Time Out says
Finally, Melbourne gets a taste of David Thompson’s ribald and raucous Thai food… and it was worth the wait
The devil’s in the detail. Specifically, in the chicken larp. Try ordering the headline hot act at Long Chim and you’re pretty much guaranteed a look of waiterly concern followed by an interrogation about how much heat you can really handle, quite possibly followed by an intervention. It’s endearing - so are the staff, without exception - but if you can stand the heat you should order the larp because it sums up so much of what is great about Long Chim.
A lot of press around David Thompson’s street food canteens - the diffusion label to his critically high-flying Bangkok restaurant Nahm - has focused on the chilli factor, but it’s missing the point to treat dinner here as a culinary dare. Sure the northern Thai larp is hot - well, der - but it’s really a masterclass in the sweet-salty-sour-spicy balancing act of great Thai food: a roiling fried mass of shallots, garlic (even the skins), kaffir lime leaves, lemongrass, nubbles of chicken and herbs and plenty more duking it out in a fight to the flavour death.
Melbourne for a long time practiced Thai food as a kind of cultural desecration, the dire situation leavened by the arrival of the likes of Cookie, Chin Chin, Easy Tiger and a new batch of suburban joints taking the coconut milk blandness from the green curry. But to have the fourth Long Chim landing in our midst - after Singapore, Sydney and Perth - is the lime juice to the pad Thai; the Sriracha to the fried school prawns.
Yes, colour us happy. Faithful, robust and casual, Long Chim revs the engine over a bunch of Bangkok street food while raising it ten by virtue of excellent produce (hello, Australian seafood; hello Aussie garlic).

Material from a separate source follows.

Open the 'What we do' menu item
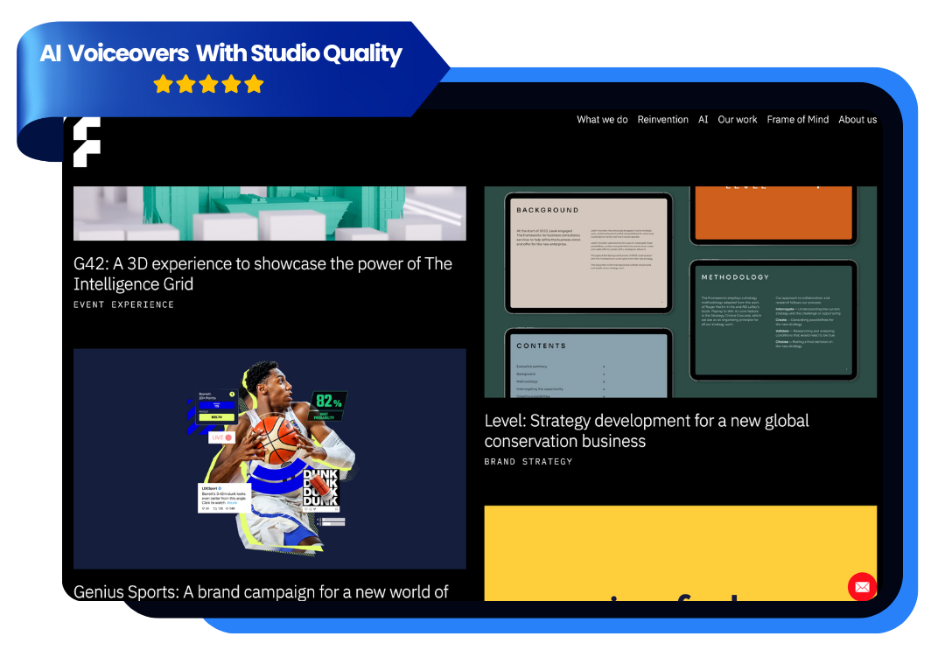Image resolution: width=945 pixels, height=657 pixels. pyautogui.click(x=602, y=120)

The menu is long, ordered by category (noodles, curries, favourites, salads, et cetera) and mostly failsafe (a thin, sour orange curry of ling just seems a little underpowered compared to its brethren). You need to order the beef rice noodles, wok-fried until they’re screaming for mercy, with a dark, sticky soy dressing and holy basil. There’s a bowl of what is essentially a whole pig (well, at least its ears, feet and belly) distilled into a five spice broth with a bouquet that goes on until next Wednesday. Get the mashed prawn curry. Its notes of ginger, galangal, shrimp paste and turmeric go together with the coconut milk base like Diana Ross and Barry Gibb (warning: the Long Chim soundtrack occasionally sounds like someone lost a bet).
Find a calm center of the storm with a lilting fried rice flecked with picked crab, good enough to make any furtive fan of this abject dish come out loud and proud. There’s another version with duck, and a generous hand on the Szechuan pepper, that’s equally as fine. Beef skewers, crusted with whole coriander seeds, are a happy addition to the meat-on-a-stick pantheon; sheets of white cabbage wok-tossed with tiny shrimp and pork crackling make this brassica more exciting than it ever dared to dream.
To drink, the wine list plays a strong hand in the aromatic whites and lighter reds, although stubbies of Chang beer ($10 each - no we're not in Phuket anymore, Toto) is the boon companion. Long Chim isn’t a bargain (would you expect anything less at this prime casino riverside real estate?) and most people will have that annoying friend who claims they can get a green curry/beef skewers/laksa for half the price in Richmond/Elsternwick/Carnegie. And good luck to them. For our part, we’re just plain thrilled that Thompson’s ridden shotgun into Crown town. Melbourne Thai lovers, your time is nigh.